## Work required
Search the data for the string "Select" and extract every line where it appears.

## Exercise data

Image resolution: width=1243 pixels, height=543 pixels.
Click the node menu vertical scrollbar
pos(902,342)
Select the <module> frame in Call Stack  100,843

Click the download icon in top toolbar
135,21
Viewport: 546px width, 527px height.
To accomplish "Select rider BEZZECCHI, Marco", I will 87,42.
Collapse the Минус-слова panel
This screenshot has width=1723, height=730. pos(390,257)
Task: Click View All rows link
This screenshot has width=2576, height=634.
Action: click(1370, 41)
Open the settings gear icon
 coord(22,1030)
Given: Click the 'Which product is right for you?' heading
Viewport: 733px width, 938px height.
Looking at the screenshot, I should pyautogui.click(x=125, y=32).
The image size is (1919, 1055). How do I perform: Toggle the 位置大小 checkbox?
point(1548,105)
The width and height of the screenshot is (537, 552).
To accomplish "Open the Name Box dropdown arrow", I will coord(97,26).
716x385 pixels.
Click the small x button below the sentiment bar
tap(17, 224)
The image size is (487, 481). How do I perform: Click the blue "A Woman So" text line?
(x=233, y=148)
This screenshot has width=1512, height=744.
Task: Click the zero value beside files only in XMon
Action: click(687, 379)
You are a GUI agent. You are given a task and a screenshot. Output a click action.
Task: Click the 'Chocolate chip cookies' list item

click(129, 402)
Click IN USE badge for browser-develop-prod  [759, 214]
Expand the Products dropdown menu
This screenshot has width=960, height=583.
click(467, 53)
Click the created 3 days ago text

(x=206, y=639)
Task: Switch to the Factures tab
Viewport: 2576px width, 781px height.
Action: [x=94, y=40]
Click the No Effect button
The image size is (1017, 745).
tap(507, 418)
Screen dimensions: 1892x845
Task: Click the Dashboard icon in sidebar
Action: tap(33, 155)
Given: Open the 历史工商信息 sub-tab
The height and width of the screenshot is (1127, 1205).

## Exercise answer
Select the <module> frame in Call Stack  100,843
To accomplish "Select rider BEZZECCHI, Marco", I will 87,42.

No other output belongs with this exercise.